Elementary, my dear Moore


Laundry day is, for me, a wonderful excuse to spend the better part of an evening watching television. When my hamper filled up last Thursday, I plunked down in front of my television and cruised through the categories on Netflix until I landed on Sherlock, the present-day adaptation of Sir Arthur Conan Doyle’s classic detective novels that the BBC began airing in 2010.

After blazing through all three ninety-minute episodes in two days, I can say confidently that I love it. And I’m not alone. Sherlock has been a resounding critical and commercial success. The first season’s three 90-minute episodes – and their pedigree, being produced by Doctor Who showrunner Stephen Moffat and starring Martin Freeman – generated not only considerable buzz in the UK. but enough excitement on this side of the pond that its debut episode, “A Study in Pink,” drew a record 6.5 million viewers to PBS’ Masterpiece Theatre, an especially impressive accomplishment considering the show’s 9 p.m. Sunday timeslot. Its second season premiere drew in 8.8 million viewers in the UK.

From Sherlock and Doctor Who to Top Gear and Planet Earth, BBC programming has made its way into increasingly enthusiastic living rooms in North America over the last decade. American television producers and writers, meanwhile, continue to mine BBC series like The Office and Being Human for a wide range of programming meant for a variety of audiences.

The BBC is an example of a public broadcaster being run properly. But in Canada, instead of trying to figure out how to emulate the BBC’s success, the minister responsible for the CBC is crowing to Postmedia about the need for restructuring and “efficiency.”

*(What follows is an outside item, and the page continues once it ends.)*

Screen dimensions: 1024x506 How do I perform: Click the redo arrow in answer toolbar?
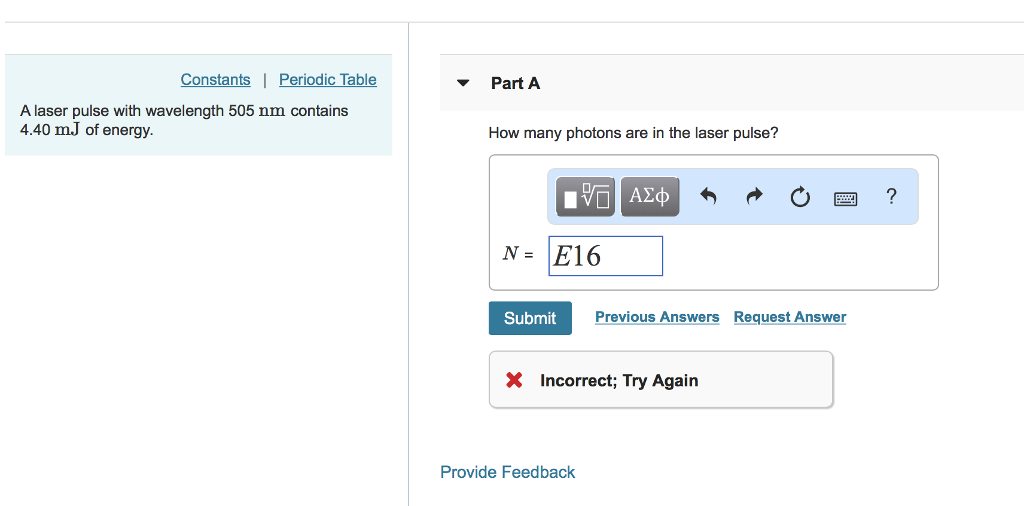pos(754,197)
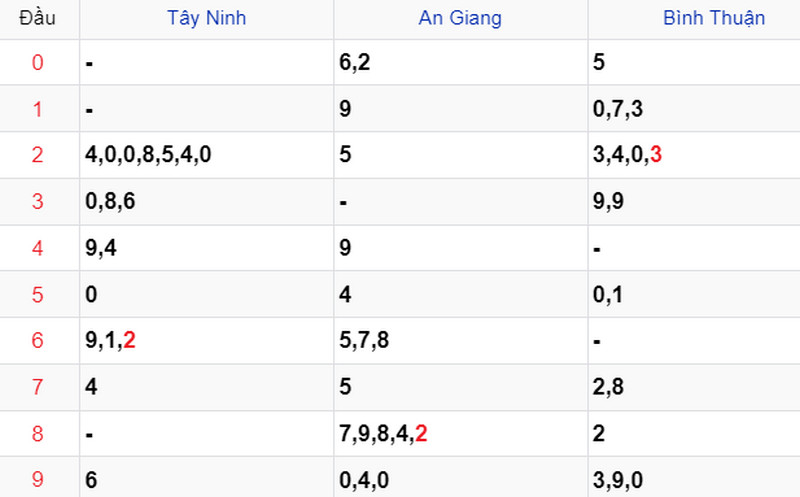
Task: Click Tây Ninh cell 0,8,6
Action: pos(111,201)
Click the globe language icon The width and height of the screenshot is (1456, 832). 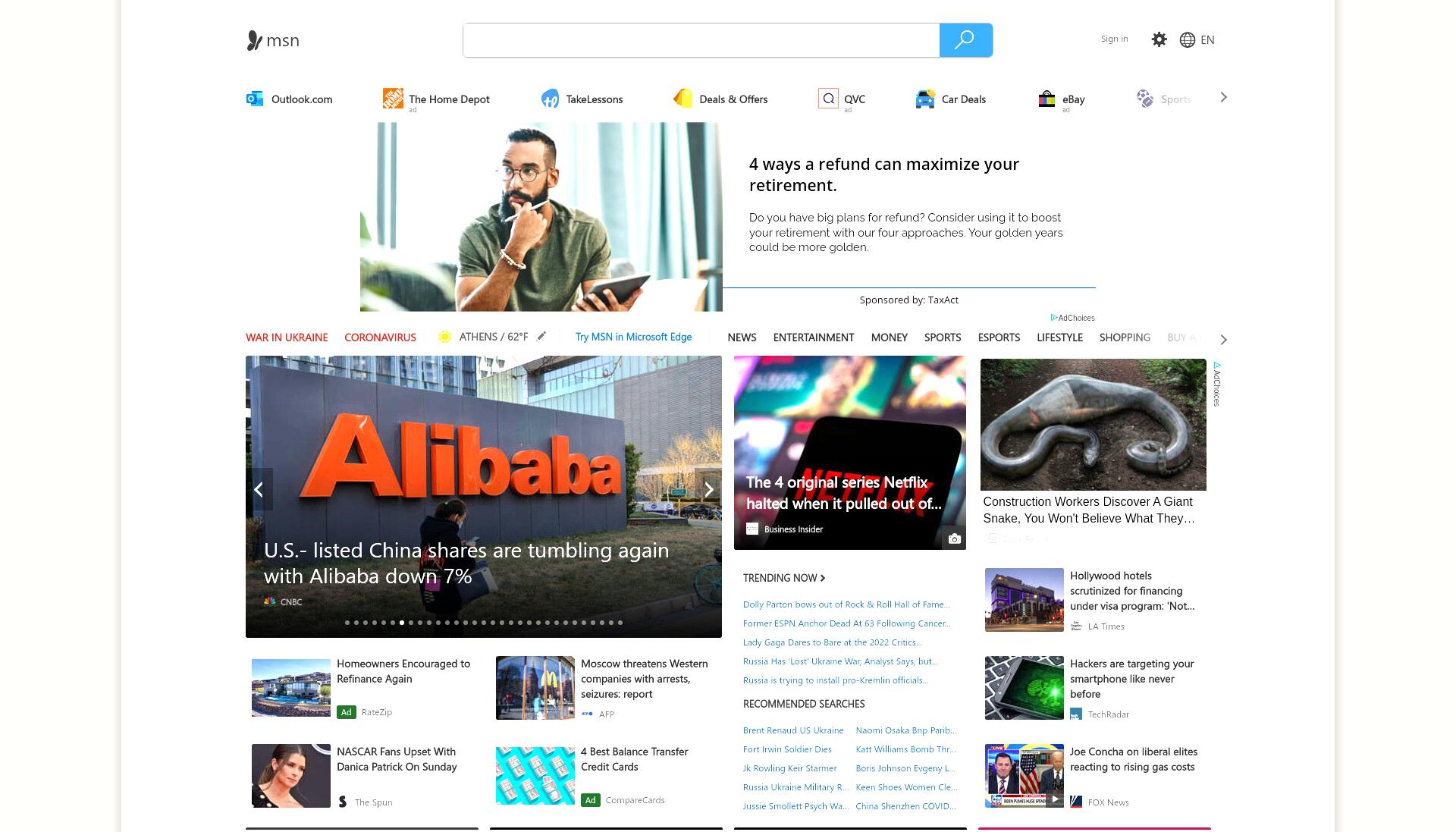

Compare the BBC to the CBC even briefly and Heritage Minister James Moore’s position is revealed as ludicrous. The budget of BBC News alone is roughly half that of the entire $1.1 billion budget of the CBC, and it not only services the 60 million residents of the British Isles, but is also a global news provider with over 40 international bureaus worldwide. Despite only having double Canada’s population, the Brits fund their public broadcaster to the tune of about £4.5 billion, or roughly $6.6 billion. To say the CBC is working on a relative shoestring is insulting to shoemakers worldwide.

That Moore and the Conservative government he represents want the CBC gutted is no secret; the broadcaster’s public budget is currently the lowest it’s been in a decade. Were they actually interested in efficiency, they’d be considering modeling the CBC more closely after its British counterpart, which underwent major restructuring in the middle of the last decade, trimmed a large number of jobs, dropped its budget down, and still outstrips the CBC both in terms of size and in terms of financial support, all while churning out content streamed and purchased on DVD by millions of people worldwide.

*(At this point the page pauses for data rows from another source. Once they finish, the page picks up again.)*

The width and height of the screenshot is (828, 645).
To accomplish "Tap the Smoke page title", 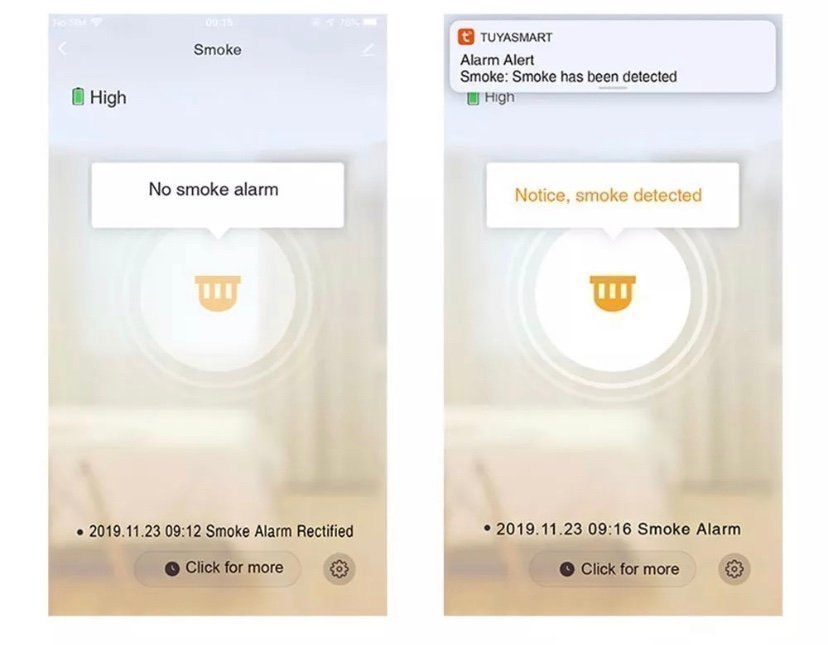I will (x=218, y=50).
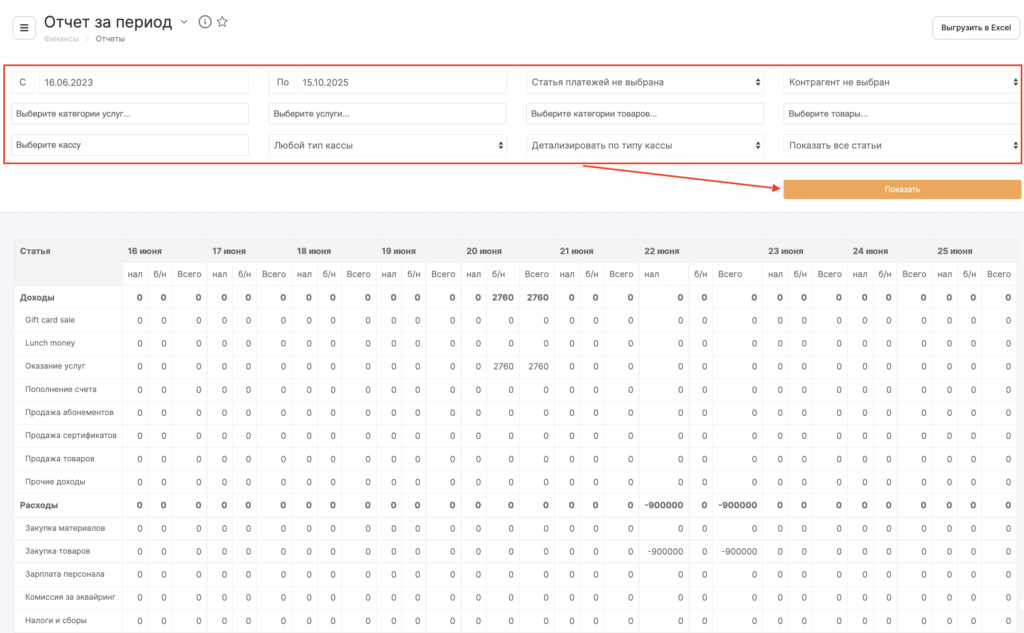Go to the 'Финансы' breadcrumb link
The width and height of the screenshot is (1024, 633).
point(61,39)
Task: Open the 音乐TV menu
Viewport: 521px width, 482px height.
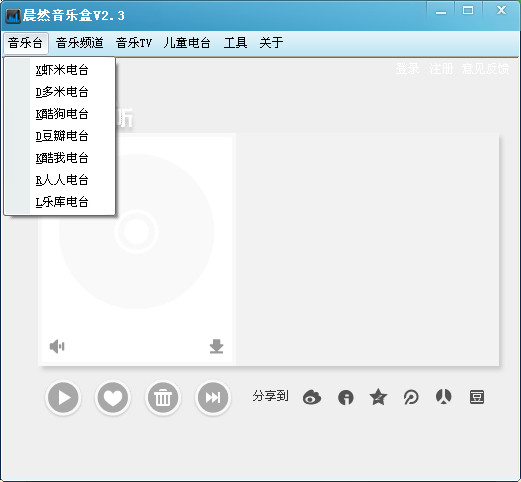Action: coord(134,43)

The BBC still isn’t perfect, and criticism comes even from within the broadcaster’s own ranks – but that criticism is paired with agile defenses of the broadcaster. Humourist, columnist, and BBC personality Charlie Brooker, for example, pointed out in an October column in the Guardian that the BBC’s lavish and often incomprehensible commercials for its programs are wastes of money and resources. Yet in the same column, he pointed out that this is a waste not simply because it’s public money into a hole, but because it’s public money that could be going toward creating more and better programs.

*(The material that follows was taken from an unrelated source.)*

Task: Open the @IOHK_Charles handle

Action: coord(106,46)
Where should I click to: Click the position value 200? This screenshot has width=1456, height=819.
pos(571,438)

Brooker isn’t afraid to call his government’s desire to make cuts to his nation’s public broadcaster a stupid position, and neither should those employed by our public broadcaster. Neither should those of us with even a remote investment in Canadian culture. A well-funded CBC could worry less about pandering to advertisers; instead, it could both take the risks of the BBC and have the infrastructure to support even its riskiest programming globally. Meanwhile, Canadian broadcasters would have to actually innovate the way Britain’s ITV and Channel 4 have, instead of resting on the laurels of borderline-unexportable comfort fare like Corner Gas.

As the Globe and Mail’s Kate Taylor pointed out last August, the future of the CBC is likely in focusing on building its audience online. But before forming an online audience, there has to be a willingness to invest in the content if we want to ensure that content’s success.